When we encounter a word that we are unfamiliar with it can illicit two responses: either “what does that mean?” Or “what on earth does that mean and why is the author trying to be so smart…I keep having to look up words”.
Now, when I’m reading fiction for pleasure, the looking up of a word (either in my Collins printed dictionary which is beautifully typeset or on my iPhone) it can be an irritation. After all, I’m reading this to relax and now I’ve got to do some work! By contrast, looking up a word when reading for scholarly activity or for common interest can be illuminating.

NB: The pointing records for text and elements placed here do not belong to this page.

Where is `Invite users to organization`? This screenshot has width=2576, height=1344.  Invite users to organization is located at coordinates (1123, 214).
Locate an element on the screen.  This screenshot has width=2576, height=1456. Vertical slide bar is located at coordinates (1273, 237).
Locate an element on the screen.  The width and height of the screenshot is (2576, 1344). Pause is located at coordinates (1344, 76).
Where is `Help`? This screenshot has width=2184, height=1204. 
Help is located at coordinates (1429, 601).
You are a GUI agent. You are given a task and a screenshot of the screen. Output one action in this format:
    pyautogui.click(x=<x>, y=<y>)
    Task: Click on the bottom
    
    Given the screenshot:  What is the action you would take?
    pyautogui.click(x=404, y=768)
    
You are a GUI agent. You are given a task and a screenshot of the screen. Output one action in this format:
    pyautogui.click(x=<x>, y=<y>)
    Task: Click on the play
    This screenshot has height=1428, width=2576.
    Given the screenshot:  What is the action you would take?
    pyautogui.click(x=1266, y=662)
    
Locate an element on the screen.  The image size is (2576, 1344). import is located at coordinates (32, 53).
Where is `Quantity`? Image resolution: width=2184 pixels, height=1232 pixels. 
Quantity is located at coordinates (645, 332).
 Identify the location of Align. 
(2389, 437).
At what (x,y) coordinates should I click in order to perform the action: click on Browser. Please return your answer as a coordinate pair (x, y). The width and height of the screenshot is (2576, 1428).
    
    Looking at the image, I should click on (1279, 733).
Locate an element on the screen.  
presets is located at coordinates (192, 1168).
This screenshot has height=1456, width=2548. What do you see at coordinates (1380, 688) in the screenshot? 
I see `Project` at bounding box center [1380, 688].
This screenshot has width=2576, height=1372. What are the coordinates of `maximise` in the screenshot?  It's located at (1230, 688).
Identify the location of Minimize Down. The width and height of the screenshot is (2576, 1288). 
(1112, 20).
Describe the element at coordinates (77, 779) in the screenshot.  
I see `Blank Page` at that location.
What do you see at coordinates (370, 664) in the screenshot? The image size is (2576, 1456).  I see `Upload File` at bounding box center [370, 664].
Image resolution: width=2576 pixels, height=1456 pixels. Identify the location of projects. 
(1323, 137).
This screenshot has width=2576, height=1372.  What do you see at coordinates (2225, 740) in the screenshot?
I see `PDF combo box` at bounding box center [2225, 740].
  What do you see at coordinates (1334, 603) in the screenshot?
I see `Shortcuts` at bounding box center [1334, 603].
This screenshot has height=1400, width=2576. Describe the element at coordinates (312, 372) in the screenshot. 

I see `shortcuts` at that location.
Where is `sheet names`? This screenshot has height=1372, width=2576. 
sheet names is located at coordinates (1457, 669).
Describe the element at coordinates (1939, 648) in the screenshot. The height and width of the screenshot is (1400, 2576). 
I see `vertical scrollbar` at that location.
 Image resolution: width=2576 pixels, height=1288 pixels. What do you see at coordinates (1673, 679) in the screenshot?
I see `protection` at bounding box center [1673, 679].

To help in this process of word understanding, I use a thin piece of cardboard that I retain from the inside of a box of Twinings tea bags. (There are usually two in a 100-bag box of Assam—my preference). When I see a word I don’t know, I look it up and then make a note of it on the cardboard which I also use as a bookmark.
I have now a gathering pile of these teabag bookmarks with words and their definitions neatly scribed in pencil or 0.4 pen. Which got me thinking. What am I going to do with this new-found knowledge? How can I possibly retain these words and add them to my written or oral vocabulary? The answer, Dear Reader, is in the blogpost.
I’m going to start to write some experimental pieces on here using the words that I encounter, so that I can cognitively engage in their meanings and add them to my repertoire. After all, the process of writing is, in itself, a creative act of learning and memory storage.
Let’s start with a word I encountered only a few minutes ago in Peter Singer’s Why Vegan? published by Penguin as part of their Great Ideas series.
The praise heaped upon her and her people was euphonious. They’d received so much criticism up until now for their radical ideas; now finally they were vindicated by the chorus of voices that praised the manifesto. It had achieved a great deal for progressives and was changing human lives for the better.
I love the sound of euphonious (!) I’ve never encountered it before. It isn’t just pleasing to the ear, but a great one to read and write.
So. The beginning of an experiment in words. I’m going to revisit the hundreds I’ve encountered and attempt to incorporate them into a narrative-non-fiction story. Wish me luck!